Just as importantly, you need to make sure your kayak meets your budgetary needs. How much can you afford to spend on a kayak?
How often do you plan on using it? Are there payment plans available to make them more affordable?
Consider all of these points very carefully before you make a purchase. Then, when you feel comfortable, you can buy a fantastic kayak at a price that you can afford.
FAQs About Kayak Size & Lengths
Is There a Good Overall Kayak Length?
The best range for your kayak will depend on many factors, including your center of gravity and physical fitness level.
However, a good medium-range that should work for most people is around 12-16 feet.
This range works in various outdoor environments and should work for most heights and weights. That said, there is no one-size-fits-all option for kayaks.
Everybody has a different weight and height that must be balanced when considering various kayak sizes and kayak styles. So instead, consider the above elements and aim for a kayak that falls within the best range for your needs.
Is It Better for a Kayak to Be Too Long or Too Short?
You should aim for the most stable kayak possible for your needs and never use one that is too short. If your kayak is too short or light, you could quickly capsize it or end up too close to the waterline.
That said, longer kayaks that are too big may be hard for you to handle, both in and out of the water. Finding the sweet spot here does take some work but is by no means impossible.

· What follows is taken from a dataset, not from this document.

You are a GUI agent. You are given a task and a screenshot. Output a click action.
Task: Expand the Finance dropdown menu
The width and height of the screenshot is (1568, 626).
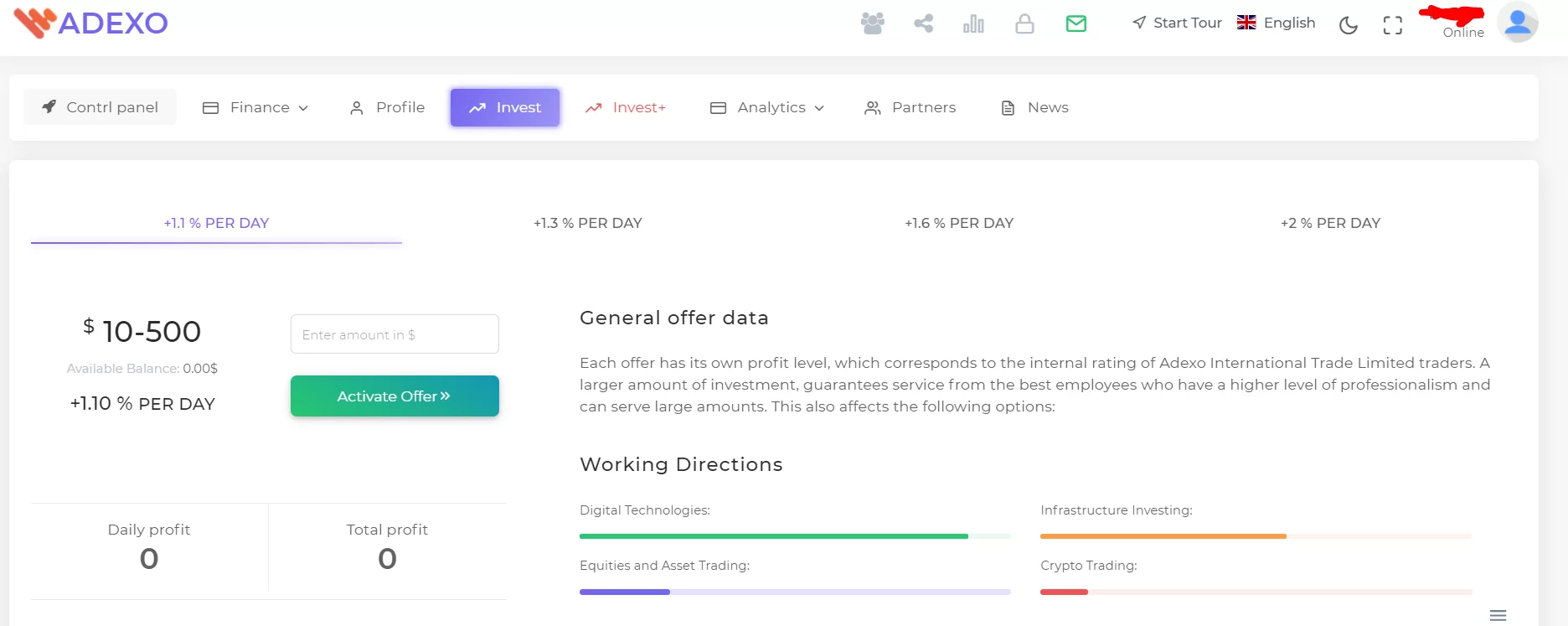click(x=255, y=107)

Your kayak’s cockpit should be big enough that you have suitable leg room and storage space. The cockpit size varies somewhat from brand to brand, so shopping around can be helpful.
You need to carefully consider the aforementioned specifications and find a kayak that works with your center of gravity to minimize any problems. Doing so will give you the best chance of avoiding issues like constant water immersion.
Where Can I Find a Kayak?
Kayaks are available from most sporting goods stores. Visiting a physical brick-and-mortar shop is often a great idea because it lets you see the kayak and get an idea of its overall size.

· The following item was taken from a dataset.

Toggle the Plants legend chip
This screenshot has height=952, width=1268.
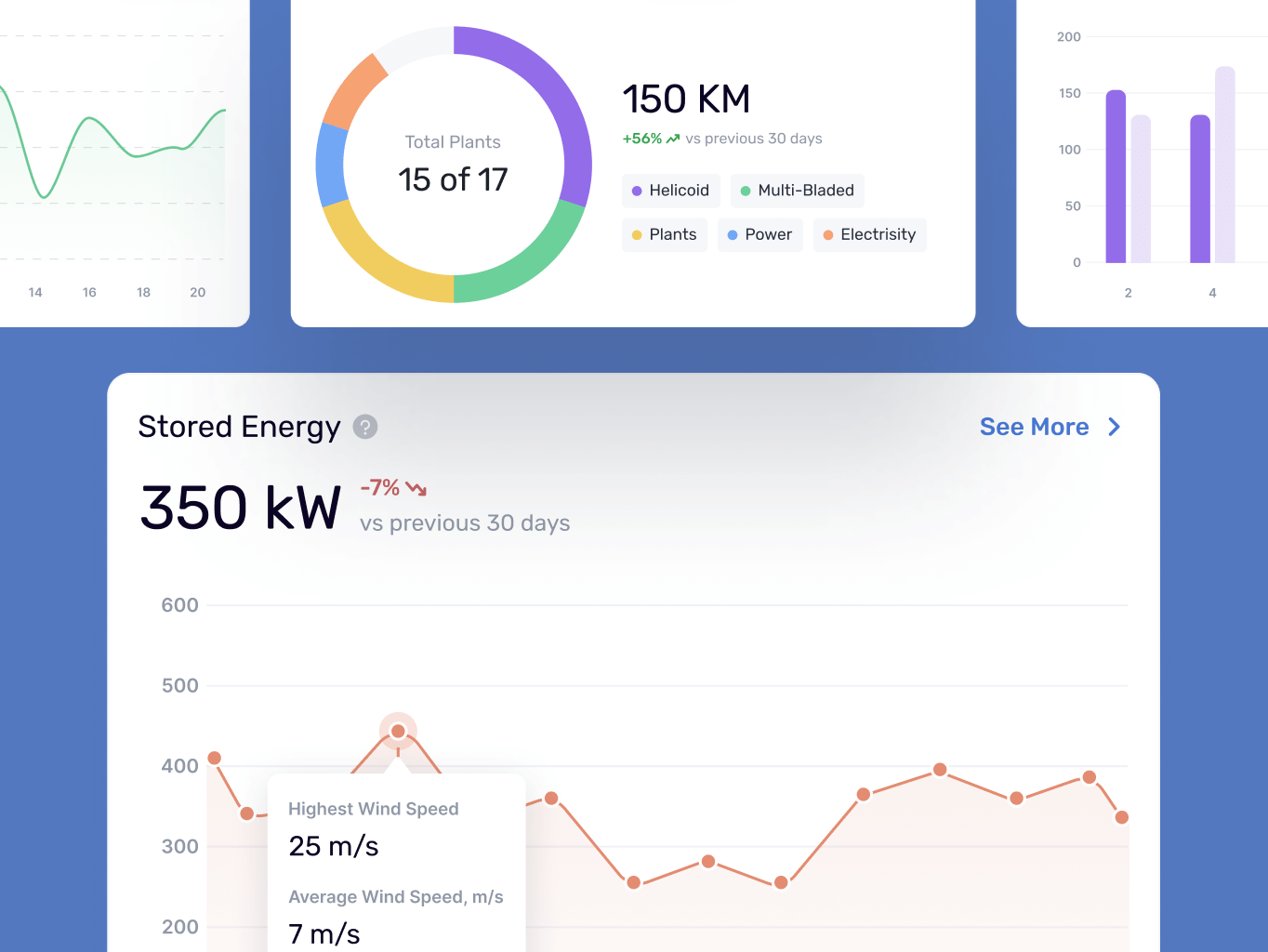[664, 235]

Some display models may even let you get inside, though this option may vary depending on the store.
Online shopping is also possible but is only suggested if you know exactly what you want and feel comfortable with your purchasing decision. It’s hard to gauge kayak size online, though you can honestly find some of the best deals by seeking out specialized shops and sales online.
Where Should a Properly Chosen Kayak Sit on the Water?
When you get in a kayak, the water should not be too high on the sides. We typically find that you want the water well below the crest of the kayak.
It should be at least 2-3 inches or more below this crest to give you some safety room if waves get big while you’re kayaking.
If your kayak is too small for your height and weight, it will likely sink deeper into the water. On still lakes with minimal waves, you’re probably just fine as long as the water doesn’t sweep up into the cockpit.
However, if you find waves constantly splash into your cockpit, your kayak may be too small.
Should I Get Help From a Professional Kayak Team?
After reading this list, you should find it reasonably easy to identify the best kayak for your needs. However, we know that some people may also find this process trickier than expected.
That’s why we always suggest working with a professional kayak team when buying one of these watercraft. They can take any information you might have (such as your experience, height, weight, and potential use for your kayak) and ensure that you buy the best model for your needs.
Are Multi-Person Kayaks a Great Choice?
If you plan on kayaking with multiple people, you may enjoy a tandem model. These options are longer and typically hold a larger amount of weight.
They’re a good choice for an outdoorsy couple that likes sticking close while they kayak. It also works well for those who want to cut back on expenses.
Just as importantly, a multi-person kayak is an excellent option for competition. If you plan on joining in with various kayak races and other events, you might find a multi-person kayak works well for you.